La deuxième édition de Silk in Lyon, le festival de la soie, s'ouvre ce jeudi à 14h00 au Palais de la Bourse pour quatre jours. Union soyeuse des historiques Marché des Soies et Label Soie, l'événement grand public donne l'occasion de découvrir la soie de l'intérieur, cette étoffe qui a fait la réputation et la prospérité de Lyon pendant près de 350 ans sans discontinuité et est à l'origine du décollage économique du territoire.

Née à Lyon en 1537 sous l'impulsion François 1er, la soie est cinq siècles plus tard est en passe de redonner à la ville ses lettres de noblesse, les entreprises ayant su se renouveler grâce à un savoir-faire séculaire et de multiples innovations technologiques. Quant aux Lyonnais, ils se réapproprient la fierté d'une histoire ancestrale locale.

Lyon, au cœur d'un centre économique

1453. La Guerre de Cent Ans est terminée, à tout le moins, les combats sur le continent entre Français et Anglais ont pris fin. Le royaume de France est restauré. Lyon, qui a rejoint la couronne un tout petit siècle et demi plus tôt, se retrouve au centre d'un nouvel et immense espace économique, profondément modifié par les conflits. Les quatre foires franches annuelles (qui comptent soixante jours au total) participent de manière fantastique à sa prospérité.
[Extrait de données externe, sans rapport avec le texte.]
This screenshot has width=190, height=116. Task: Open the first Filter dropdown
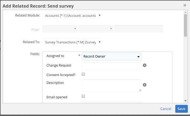tap(60, 29)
Dès 1466, Louis XI ambitionne de faire Lyon le centre de la fabrication de soie du royaume, la noblesse étant très friande de ce tissu acheté à prix d'or aux marchands étrangers, principalement italiens. Le roi compte bien mettre fin au déficit commercial de 500 000 écus annuels causé par l'importation de la soie. Ce sera un échec, les bourgeois lyonnais ne souhaitant pas se mettre à dos les Italiens qui alimentent grandement leurs commerces et leurs activités bancaires.

Ce n'est que soixante-dix ans plus tard, que le tissage de la soie commence à Lyon. En 1537, par lettres patentes, François 1er autorise les négociants piémontais Étienne Turquet et Barthélémy Naris à tisser des étoffes d'or, d'argent et de soie. En 1540,le conseil de la ville de Lyon permet aux soyeux d’appartenir aux corps de métier reconnus.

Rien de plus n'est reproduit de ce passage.